He knew plenty about his subject's personal life at this point: Coyne's father, a career Army lieutenant, dropped dead of a heart attack at a formal dinner a couple years back, and Coyne summoned his aged mother to Hong Kong rather than abandon her in Seattle among cold-hearted relatives. During their frequent interactions, Royce applauded his associate's loyalty while secretly speculating about his ulterior motives. Royce had been forced to put his own mother in a home and he doubted a would-be playboy like Coyne had an altruistic bone in his body.

Coyne and his mother lived in an apartment across the quadrangle. Coyne was a hard partier who'd broken up with a longtime boyfriend and developed a neurosis about staying in shape. He munched on trail mix and lifted weights at the gym every other day, basted himself in a tanning booth with regularity, and did laps in the pool at night; he invited Royce to join him. Royce laughed. All the chlorine in China wouldn't have persuaded him to stick so much as his toe in that water. "The sauna in the executive washroom suits me fine, thank you," Royce said.

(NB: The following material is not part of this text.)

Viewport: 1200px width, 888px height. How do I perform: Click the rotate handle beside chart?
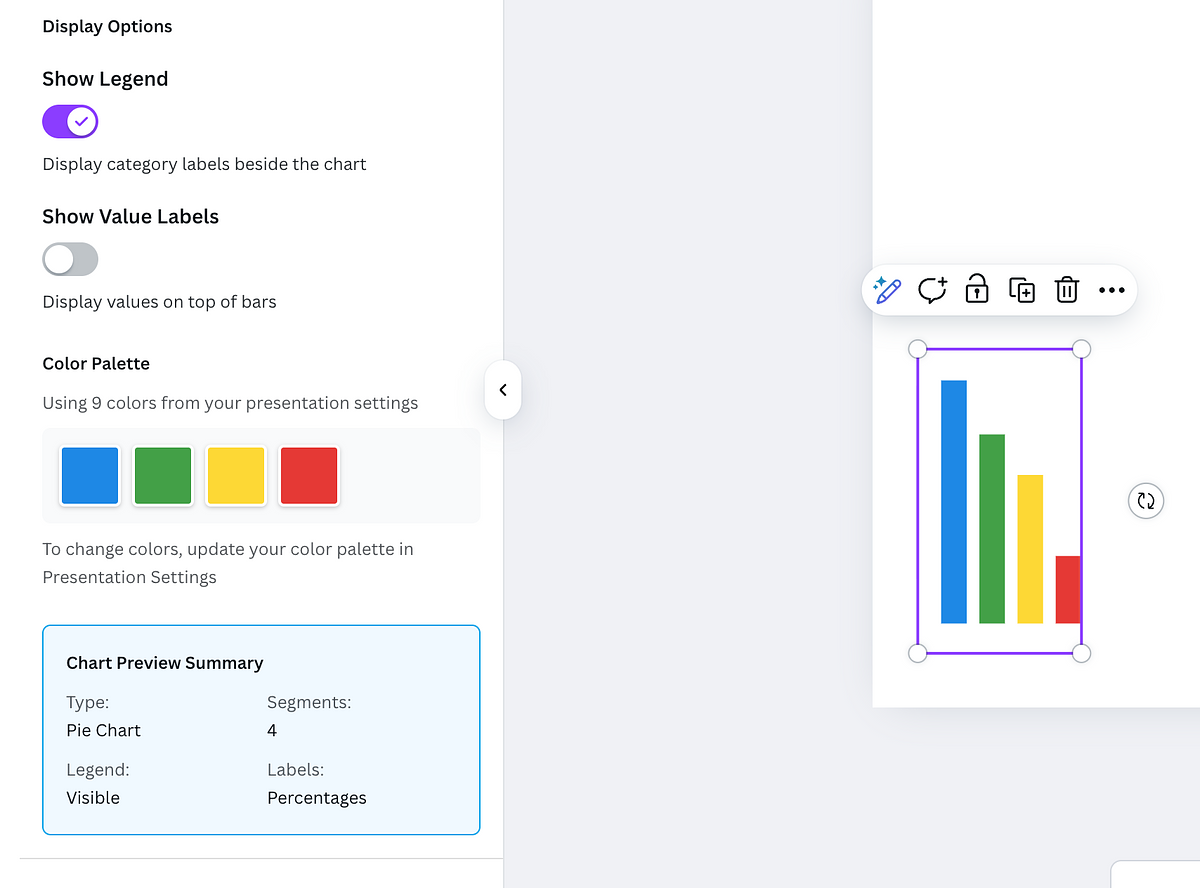coord(1146,501)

Royce kept him under constant surveillance. He purchased a small, high-powered telescope from a shop that catered to private detectives and suspicious spouses; the proprietor dealt in hidden cameras, thumbnail recorders, lowlight scopes, and other apparatuses. During the day, he positioned a video camera on his terrace in a bamboo blind, lens oriented at Coyne's apartment. At night, he killed the lights and watched through his telescope while Coyne moved from room to room. On Tuesday and Friday when his mother was away at the community center playing bingo, Coyne slowly undressed, habitually lingering at a panel mirror in the bedroom. Other nights mother and son shared dinner before the dizzy blue screen of their television. He frequently made innocuous calls on the landline to his brother in Seattle, other colleagues overseas, a stock advisor in Taiwan; nothing damning; nothing remotely interesting, in fact. Coyne observed these rituals until his clockwork emergence for two dozen laps in the pool. The mechanical repetition of the affair caused Royce to ponder his own patterns, the automated nature of humans in general.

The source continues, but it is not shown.